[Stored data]
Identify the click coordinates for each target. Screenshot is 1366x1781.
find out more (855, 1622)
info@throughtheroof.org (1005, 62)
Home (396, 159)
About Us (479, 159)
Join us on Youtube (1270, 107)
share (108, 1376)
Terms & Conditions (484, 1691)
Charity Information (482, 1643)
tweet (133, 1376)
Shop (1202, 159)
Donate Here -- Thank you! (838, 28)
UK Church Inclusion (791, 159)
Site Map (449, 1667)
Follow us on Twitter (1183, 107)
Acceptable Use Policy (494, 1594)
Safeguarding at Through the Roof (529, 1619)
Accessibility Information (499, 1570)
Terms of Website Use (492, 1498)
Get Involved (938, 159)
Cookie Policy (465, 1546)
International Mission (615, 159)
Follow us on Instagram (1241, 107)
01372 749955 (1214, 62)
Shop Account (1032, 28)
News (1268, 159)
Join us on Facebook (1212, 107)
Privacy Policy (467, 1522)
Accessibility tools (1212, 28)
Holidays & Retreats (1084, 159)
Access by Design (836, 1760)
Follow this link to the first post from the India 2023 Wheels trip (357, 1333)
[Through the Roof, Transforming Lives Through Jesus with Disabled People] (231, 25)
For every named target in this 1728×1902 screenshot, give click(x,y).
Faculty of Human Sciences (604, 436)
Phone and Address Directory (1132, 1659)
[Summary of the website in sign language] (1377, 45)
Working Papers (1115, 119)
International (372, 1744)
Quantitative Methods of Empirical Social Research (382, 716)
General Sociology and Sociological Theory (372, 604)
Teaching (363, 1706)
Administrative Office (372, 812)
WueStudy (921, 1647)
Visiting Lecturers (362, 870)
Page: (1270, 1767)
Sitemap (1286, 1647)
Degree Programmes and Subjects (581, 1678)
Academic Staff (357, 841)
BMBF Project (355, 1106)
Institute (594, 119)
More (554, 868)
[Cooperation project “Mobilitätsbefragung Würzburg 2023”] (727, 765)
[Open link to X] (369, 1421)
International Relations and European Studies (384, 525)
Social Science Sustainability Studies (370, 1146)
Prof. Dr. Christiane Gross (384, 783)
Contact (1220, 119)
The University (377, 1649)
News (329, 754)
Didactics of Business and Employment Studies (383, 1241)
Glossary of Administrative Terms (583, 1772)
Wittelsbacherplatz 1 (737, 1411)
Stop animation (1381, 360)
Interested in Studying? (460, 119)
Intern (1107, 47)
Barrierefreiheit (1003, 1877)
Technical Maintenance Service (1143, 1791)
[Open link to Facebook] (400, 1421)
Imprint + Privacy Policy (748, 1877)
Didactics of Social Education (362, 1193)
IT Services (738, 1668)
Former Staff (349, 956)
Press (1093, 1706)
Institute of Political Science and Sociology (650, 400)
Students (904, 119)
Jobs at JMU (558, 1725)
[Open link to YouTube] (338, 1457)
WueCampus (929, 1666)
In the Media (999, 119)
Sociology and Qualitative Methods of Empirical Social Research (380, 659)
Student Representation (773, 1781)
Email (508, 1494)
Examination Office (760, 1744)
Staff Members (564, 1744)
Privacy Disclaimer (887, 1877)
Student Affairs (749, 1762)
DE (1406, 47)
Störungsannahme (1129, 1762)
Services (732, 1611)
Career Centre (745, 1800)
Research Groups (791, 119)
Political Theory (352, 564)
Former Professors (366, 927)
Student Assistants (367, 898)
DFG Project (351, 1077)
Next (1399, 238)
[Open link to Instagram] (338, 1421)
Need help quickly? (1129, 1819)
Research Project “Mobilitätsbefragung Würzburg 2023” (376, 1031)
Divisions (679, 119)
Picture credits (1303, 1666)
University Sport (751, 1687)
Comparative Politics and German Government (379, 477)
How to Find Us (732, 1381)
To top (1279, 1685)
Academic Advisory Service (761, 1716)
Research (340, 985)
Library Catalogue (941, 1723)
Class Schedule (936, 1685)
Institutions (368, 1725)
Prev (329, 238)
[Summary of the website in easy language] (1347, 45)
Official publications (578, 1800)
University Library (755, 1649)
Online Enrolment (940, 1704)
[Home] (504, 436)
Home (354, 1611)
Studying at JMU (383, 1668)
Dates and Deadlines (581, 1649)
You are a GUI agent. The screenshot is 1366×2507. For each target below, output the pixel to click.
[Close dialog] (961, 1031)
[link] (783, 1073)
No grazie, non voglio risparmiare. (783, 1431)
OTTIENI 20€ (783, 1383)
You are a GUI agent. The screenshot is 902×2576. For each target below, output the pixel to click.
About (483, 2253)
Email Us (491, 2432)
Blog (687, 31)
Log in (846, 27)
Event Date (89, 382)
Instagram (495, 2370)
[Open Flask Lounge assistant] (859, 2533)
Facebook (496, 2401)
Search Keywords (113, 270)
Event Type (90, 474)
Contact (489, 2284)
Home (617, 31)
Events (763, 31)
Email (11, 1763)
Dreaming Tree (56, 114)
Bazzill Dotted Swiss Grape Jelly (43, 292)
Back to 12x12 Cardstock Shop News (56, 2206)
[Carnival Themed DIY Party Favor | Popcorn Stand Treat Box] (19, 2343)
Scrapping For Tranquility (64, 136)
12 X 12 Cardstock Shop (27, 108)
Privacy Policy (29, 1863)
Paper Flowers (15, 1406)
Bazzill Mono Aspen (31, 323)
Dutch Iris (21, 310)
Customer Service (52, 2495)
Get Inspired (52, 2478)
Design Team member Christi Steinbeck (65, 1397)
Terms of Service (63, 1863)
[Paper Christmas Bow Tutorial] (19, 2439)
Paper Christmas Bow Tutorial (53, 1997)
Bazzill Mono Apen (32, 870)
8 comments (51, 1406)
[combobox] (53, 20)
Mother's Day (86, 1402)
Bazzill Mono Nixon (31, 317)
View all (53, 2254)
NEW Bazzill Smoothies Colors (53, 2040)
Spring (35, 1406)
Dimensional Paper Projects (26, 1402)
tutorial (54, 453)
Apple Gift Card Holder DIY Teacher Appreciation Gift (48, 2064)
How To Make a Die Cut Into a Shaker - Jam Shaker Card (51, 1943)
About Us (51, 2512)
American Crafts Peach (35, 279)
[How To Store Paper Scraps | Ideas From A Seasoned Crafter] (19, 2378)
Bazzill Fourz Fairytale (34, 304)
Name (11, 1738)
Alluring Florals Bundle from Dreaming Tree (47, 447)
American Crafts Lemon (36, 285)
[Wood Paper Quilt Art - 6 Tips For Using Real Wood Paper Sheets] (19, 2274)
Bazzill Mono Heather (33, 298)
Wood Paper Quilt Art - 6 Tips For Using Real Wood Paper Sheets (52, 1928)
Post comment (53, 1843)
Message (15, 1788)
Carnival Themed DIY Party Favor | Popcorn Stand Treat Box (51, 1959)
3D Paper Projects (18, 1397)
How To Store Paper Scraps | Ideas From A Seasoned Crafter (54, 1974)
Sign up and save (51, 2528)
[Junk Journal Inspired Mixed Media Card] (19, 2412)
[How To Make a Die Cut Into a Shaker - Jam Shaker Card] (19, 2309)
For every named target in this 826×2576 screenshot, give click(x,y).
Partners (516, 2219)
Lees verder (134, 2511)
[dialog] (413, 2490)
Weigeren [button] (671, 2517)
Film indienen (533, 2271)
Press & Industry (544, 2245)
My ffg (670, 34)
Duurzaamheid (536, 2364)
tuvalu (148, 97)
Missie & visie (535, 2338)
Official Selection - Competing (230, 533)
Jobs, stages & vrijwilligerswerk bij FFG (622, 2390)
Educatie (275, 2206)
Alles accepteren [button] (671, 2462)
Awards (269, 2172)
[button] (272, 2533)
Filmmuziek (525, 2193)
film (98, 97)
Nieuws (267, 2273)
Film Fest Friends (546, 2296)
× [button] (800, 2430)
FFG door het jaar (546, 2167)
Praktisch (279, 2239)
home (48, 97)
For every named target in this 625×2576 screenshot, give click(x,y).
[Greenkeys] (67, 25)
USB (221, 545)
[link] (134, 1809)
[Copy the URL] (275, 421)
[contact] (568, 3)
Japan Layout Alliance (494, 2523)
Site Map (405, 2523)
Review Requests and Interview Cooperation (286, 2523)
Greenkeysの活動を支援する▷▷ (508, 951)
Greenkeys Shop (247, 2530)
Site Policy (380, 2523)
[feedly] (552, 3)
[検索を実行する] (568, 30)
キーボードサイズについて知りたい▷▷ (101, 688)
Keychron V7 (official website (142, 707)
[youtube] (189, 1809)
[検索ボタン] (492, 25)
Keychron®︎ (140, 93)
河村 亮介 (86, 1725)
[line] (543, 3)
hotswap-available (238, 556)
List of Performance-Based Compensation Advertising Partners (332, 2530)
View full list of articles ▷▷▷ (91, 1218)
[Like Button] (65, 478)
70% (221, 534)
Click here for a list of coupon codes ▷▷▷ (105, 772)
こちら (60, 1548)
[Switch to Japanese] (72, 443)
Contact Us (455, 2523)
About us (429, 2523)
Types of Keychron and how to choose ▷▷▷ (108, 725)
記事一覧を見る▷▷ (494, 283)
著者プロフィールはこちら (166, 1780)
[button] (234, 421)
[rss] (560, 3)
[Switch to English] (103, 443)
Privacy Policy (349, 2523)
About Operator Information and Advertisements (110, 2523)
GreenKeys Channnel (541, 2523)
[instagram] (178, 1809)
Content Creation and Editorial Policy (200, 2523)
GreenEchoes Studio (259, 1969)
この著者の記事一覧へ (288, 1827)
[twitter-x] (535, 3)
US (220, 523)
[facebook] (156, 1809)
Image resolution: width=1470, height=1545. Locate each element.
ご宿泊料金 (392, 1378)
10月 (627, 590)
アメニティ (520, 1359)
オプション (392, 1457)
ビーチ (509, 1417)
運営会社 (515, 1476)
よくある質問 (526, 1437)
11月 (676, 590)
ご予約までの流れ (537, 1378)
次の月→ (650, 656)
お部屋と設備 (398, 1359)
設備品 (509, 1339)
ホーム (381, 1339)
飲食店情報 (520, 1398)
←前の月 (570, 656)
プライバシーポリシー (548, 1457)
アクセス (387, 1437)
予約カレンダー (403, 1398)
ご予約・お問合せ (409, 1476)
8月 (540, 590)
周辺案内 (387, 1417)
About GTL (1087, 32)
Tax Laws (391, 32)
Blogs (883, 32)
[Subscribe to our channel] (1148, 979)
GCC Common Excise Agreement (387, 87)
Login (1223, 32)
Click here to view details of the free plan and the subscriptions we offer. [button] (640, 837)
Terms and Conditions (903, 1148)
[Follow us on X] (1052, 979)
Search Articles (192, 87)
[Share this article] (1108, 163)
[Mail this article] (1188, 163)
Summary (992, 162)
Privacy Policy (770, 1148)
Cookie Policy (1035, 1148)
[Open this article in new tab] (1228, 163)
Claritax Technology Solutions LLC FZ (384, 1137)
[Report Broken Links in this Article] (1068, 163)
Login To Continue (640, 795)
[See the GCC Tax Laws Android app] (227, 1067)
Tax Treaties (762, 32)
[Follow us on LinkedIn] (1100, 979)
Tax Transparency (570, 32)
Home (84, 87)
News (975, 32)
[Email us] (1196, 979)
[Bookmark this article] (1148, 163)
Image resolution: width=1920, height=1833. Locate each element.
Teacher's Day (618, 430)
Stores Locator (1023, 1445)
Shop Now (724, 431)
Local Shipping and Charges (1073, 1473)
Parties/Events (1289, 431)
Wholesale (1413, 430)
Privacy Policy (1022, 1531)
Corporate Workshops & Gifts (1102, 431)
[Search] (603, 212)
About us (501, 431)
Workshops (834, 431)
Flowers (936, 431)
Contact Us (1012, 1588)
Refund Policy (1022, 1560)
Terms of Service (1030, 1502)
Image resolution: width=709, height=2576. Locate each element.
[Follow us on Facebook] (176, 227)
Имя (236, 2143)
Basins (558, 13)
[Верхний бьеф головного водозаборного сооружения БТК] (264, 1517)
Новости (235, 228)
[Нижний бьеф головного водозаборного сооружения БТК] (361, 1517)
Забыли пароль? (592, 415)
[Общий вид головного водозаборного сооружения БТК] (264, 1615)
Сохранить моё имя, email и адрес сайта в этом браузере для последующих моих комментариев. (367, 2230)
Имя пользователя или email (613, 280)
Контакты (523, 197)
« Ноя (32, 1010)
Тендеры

**Task objective**
With the string "Inspired" as the key, filter the data above and show the lines that match.

**Answer for the task**
Get Inspired (52, 2478)
[Junk Journal Inspired Mixed Media Card] (19, 2412)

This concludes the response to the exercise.